A

David

Darling

mirage

reflection and refraction at the boundary of water and air

Fig 1. Reflection and refraction at the boundary of water and air.


inferior mirage

Fig 2. Inferior mirage.


superior mirage

Fig 3. Superior mirage.


A mirage is an optical illusion arising from the refraction of light as it passes through air layers of different densities (Fig 1). In inferior mirages (Fig 2) distant objects appear to be reflected in water at their bases: this is because light rays traveling initially toward the ground have been bent upward by layers of hot air close to the surface. In superior mirages (Fig 3) objects seem to float in the air: this occurs where warmer air overlies cooler, bending rays downward.

 


Mirages and refraction

When rays of light pass at an angle from one transparent substance to another they are bent or refracted. This always happens when one of the substances is optically denser than the other, i.e. light travels less quickly in one than the other. For example, light passing from air to water is slowed down, and is bent toward the normal (a line at right-angles to the water surface). Light passing from water to air is speeded up and is bent away from the normal. The angle a light ray in water makes with the normal is always less than the angle the light ray in air makes with the normal. This there must be a certain angle at which light rays traveling in water will, after refraction, pass directly along the surface. The angle at which this happens is called the critical angle. For water the critical angle is 49°, for glass 42°, and so on. When the angle of incidence (the angle at which light rays strike the surface of separation, measured from the normal) is greater than the critical angle the light ray does not enter the second substance (e.g. air) at all; instead, it is reflected. A certain amount of reflection always takes place from a surface when refraction takes placed through it and the amount of light reflected increases with the angle of incidence until the critical angle is reached.
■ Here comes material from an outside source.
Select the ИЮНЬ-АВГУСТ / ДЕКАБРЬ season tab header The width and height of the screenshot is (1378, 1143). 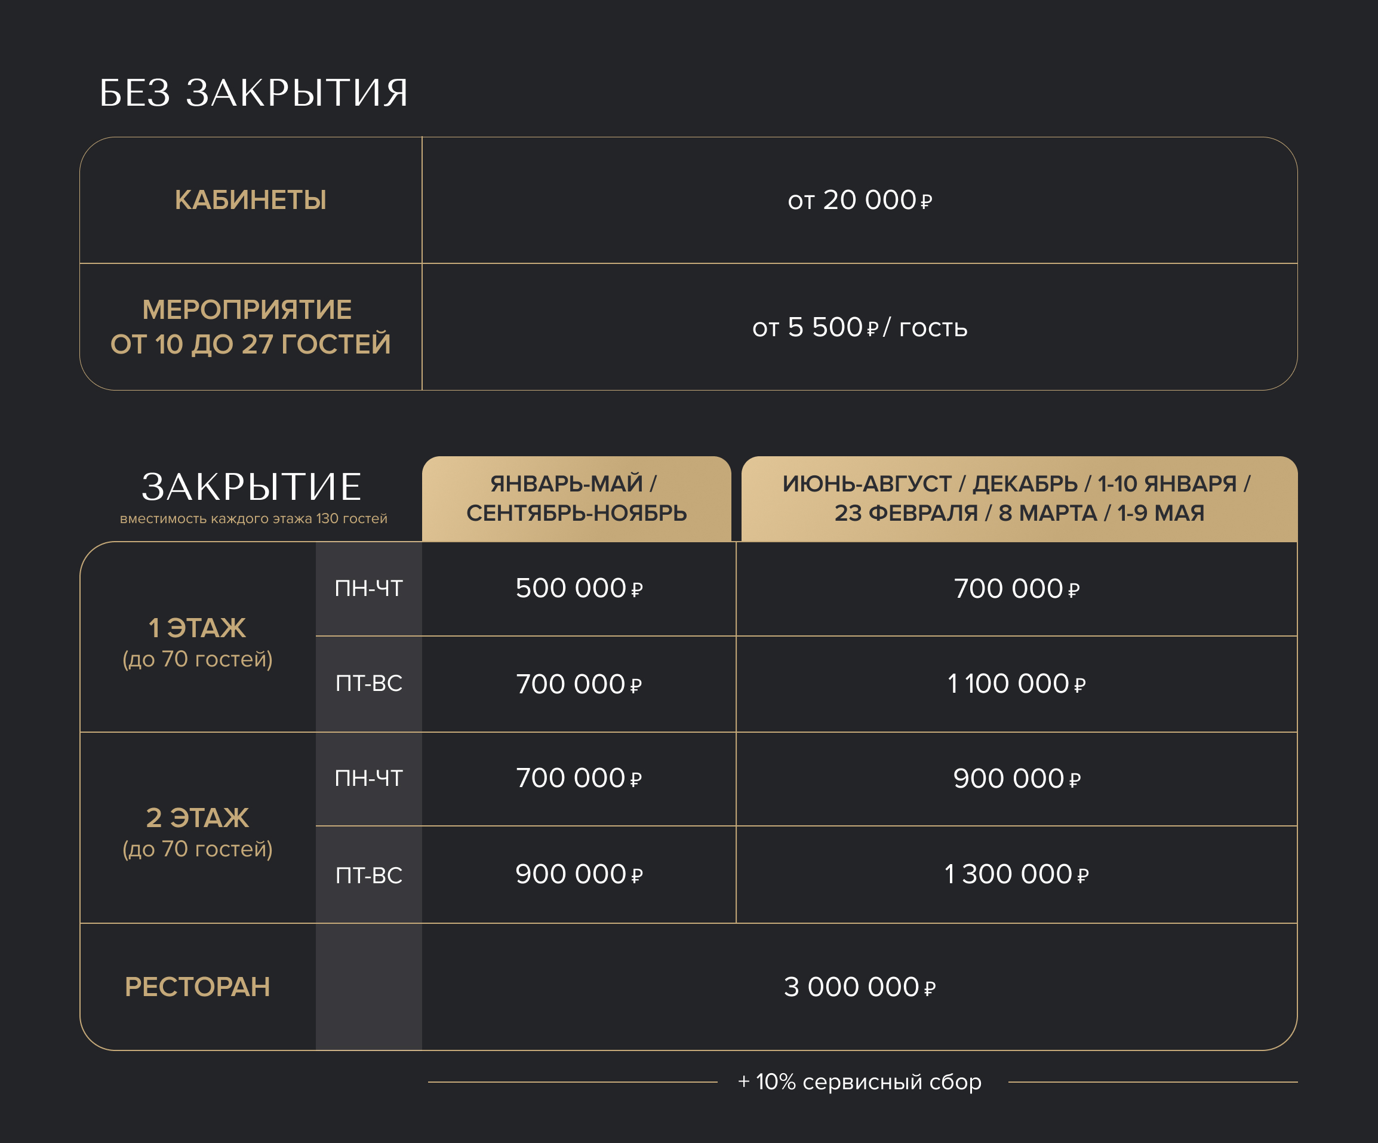1018,499
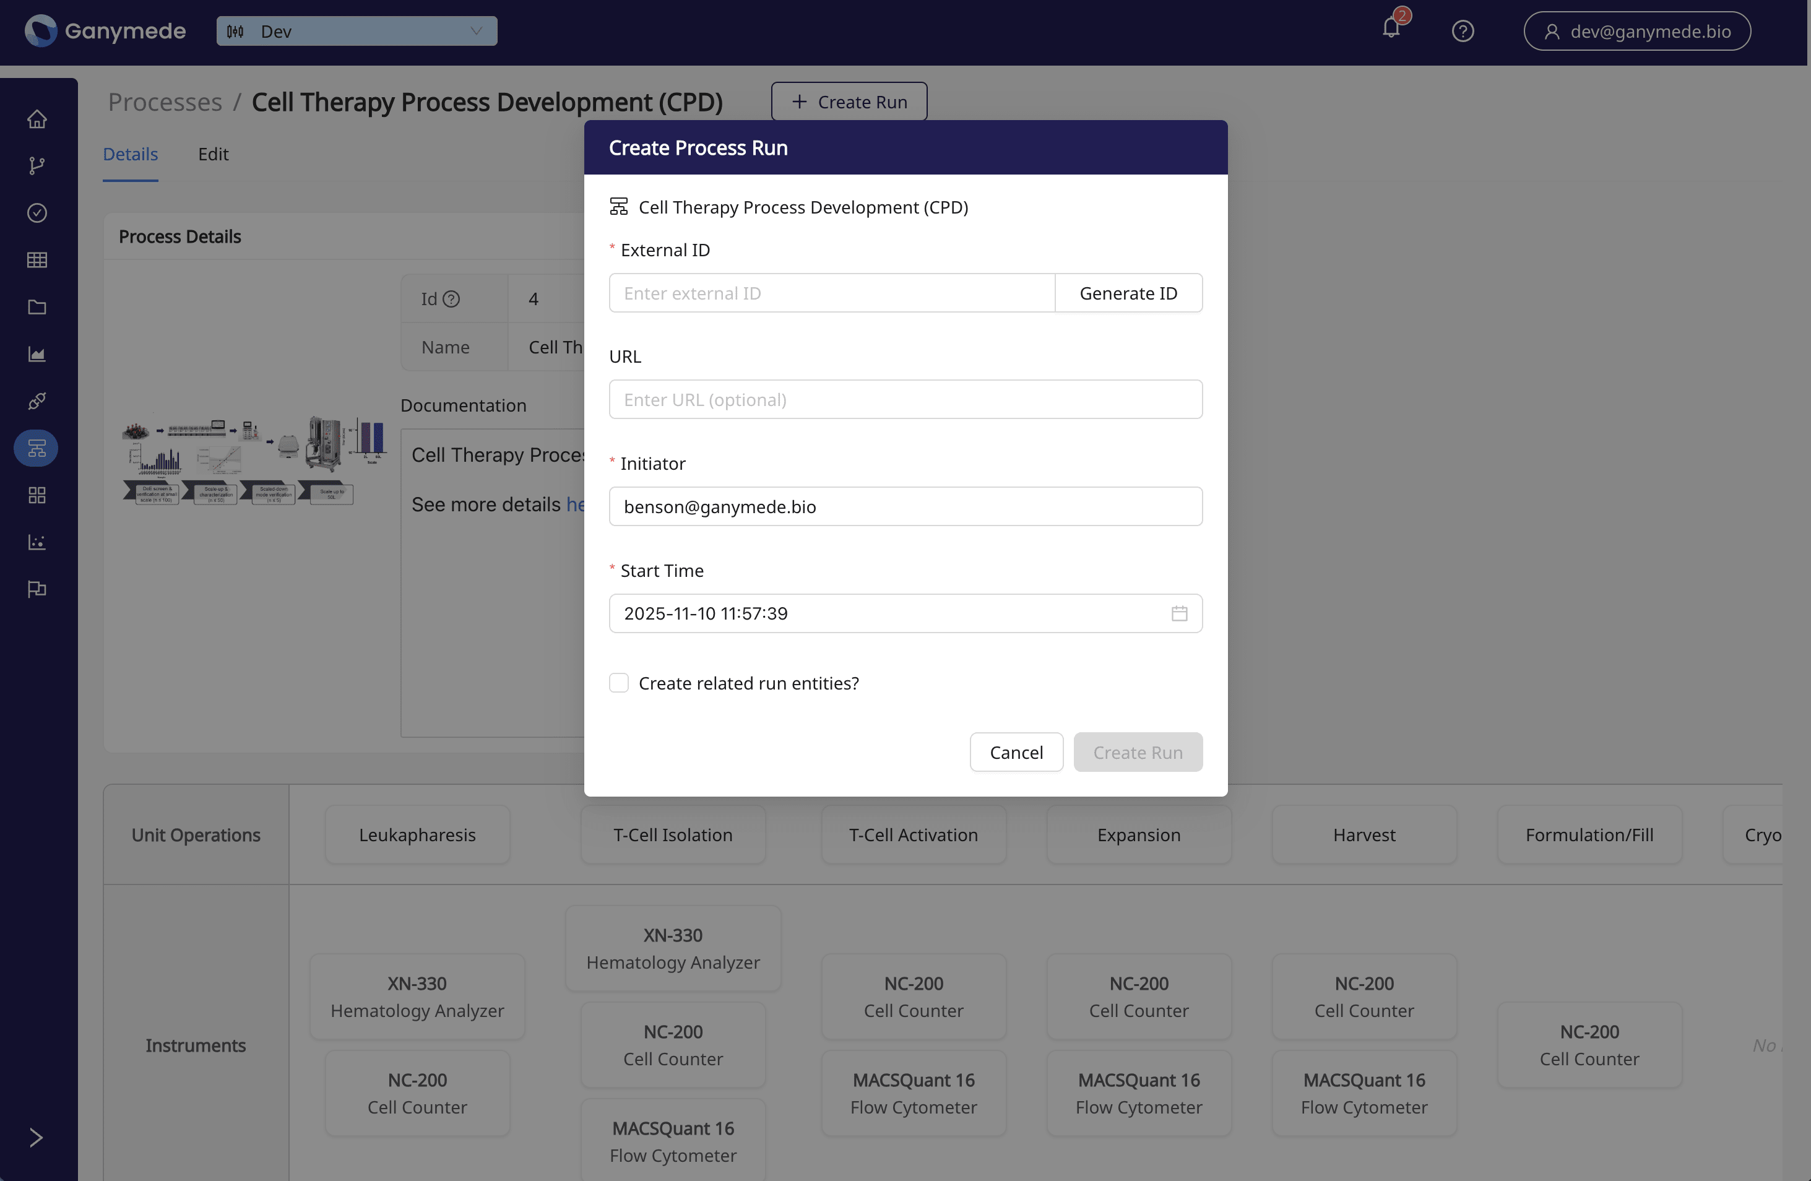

Above this point all of the light is reflected.

 


Mirages and total internal reflection

Total internal reflection is easy to demonstrate with the aid of an underwater lamp. If an observer stands above the surface of the water in such a position that light rays from the lamp must strike the boundary between the water and the air at an angle greater than the critical angle in order to reach his eye, he will be unable to see the lamp. The light rays traveling in his direction will never leave the water; they will be reflected from the surface of separation between the water and the air.

 

Mirages are examples of total internal reflection. The conditions most likely to produce a mirage in the desert would be a layer of hot air lying immediately above the ground with cooler air above it (this is quite usual during the day because the ground becomes so hot). Light rays from a distant object, e.g. a tree, would travel in a straight line through the cool air to an observer's eye. But other light rays from the tree would travel toward the ground and come in contact with the surface of separation between the cool and the hot air with their different optical densities. The rays which struck this surface very obliquely (at an angle greater than the critical angle) would be reflected upward again and thus reach the observer's eye. In this way the observer would see the distant tree not only upright but also inverted as though mirrored in a pool of water. You can see a similar effect on heated roads during the summer. The reflection of the sky and clouds appears just above the surface of the road as though mirrored in a pool of water. This is known as an inferior mirage.

 


Superior mirages

More spectacular mirages are the type sometimes seen at sea. They may take the form of a ship floating in the air, or the lights of a distant city shining in the sky. The conditions needed to produce this kind of mirage (superior mirage) are exactly opposite to those needed in the previous case. It requires a thick layer of cold air lying above the surface of the sea with warmer air above it. The light rays from the ship which travel upward and strike the surface of separation between the cold and warm air at an angle greater than the critical angle are reflected back into the eye of the distant observer. In this way an observer may see a ship mirrored in the sky, though the actual ship may be out of sight, hidden by the curve of the Earth.